Updated

Women who undergo surgery for weight loss may put their future children at risk for potentially harmful health effects, Medical Daily reported.

In a new study published in the British Medical Journal (BMJ), Swedish researchers have found that babies born to mothers who had bariatric surgery may have a greater chance of being born premature and being small for their gestational age.

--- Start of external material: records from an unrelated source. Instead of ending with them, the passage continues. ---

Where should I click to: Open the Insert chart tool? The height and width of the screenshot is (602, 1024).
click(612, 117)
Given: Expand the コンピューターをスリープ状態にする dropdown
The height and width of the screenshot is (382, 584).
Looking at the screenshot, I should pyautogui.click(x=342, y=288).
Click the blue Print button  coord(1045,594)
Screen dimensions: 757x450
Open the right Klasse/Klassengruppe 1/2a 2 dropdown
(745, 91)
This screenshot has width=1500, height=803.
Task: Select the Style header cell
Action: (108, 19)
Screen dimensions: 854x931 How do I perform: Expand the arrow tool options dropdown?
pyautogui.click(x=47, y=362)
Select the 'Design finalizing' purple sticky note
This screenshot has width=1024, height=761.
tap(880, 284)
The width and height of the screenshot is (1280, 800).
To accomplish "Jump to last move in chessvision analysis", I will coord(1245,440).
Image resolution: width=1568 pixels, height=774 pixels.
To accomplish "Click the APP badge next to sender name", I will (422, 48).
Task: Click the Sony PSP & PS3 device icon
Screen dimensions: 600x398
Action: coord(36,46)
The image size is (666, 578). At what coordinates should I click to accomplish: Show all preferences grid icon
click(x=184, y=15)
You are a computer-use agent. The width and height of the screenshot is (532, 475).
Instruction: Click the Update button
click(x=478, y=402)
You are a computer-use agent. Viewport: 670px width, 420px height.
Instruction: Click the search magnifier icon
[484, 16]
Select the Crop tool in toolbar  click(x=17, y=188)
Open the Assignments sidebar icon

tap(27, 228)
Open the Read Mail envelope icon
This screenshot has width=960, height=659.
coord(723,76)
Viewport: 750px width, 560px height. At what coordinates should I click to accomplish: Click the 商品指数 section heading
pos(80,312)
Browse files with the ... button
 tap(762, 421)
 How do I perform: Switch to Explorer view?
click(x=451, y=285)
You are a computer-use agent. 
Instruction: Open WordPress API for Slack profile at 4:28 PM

"The mechanism behind how surgery influences fetal growth, we don't yet know, but we do know that people who have bariatric surgery are at increased risk of micronutrient deficiencies," Dr. Olof Stephansson, obstetrician and associate professor of the clinical epidemiology unit at Karolinska Institutet, said in a statement.

For the study, Stephansson and his colleagues analyzed 2,500 babies born between 1992 and 2009, whose mothers had all undergone weight-loss surgery.  The babies were compared to a control group of 12,500 infants, whose mothers did not have surgery.

Of the babies who had been born to moms who had undergone surgery, 5.2 percent were considered small for their gestational age – as opposed to 3 percent of the babies born to moms who didn’t have surgery.  Additionally, only 4.2 percent of the babies whose mothers had surgery were considered adequately sized, compared to 7.3 percent of the control group.

Furthermore, 9.7 percent of the babies whose mothers had a surgical history were born early –  before the 37th week of pregnancy – compared to 6.1 percent of the babies whose moms had not had surgery.

"Mothers with the same BMI gave birth to babies of varying weights depending on whether or not they had undergone bariatric surgery, so there is some kind of association between the two," Stephansson said.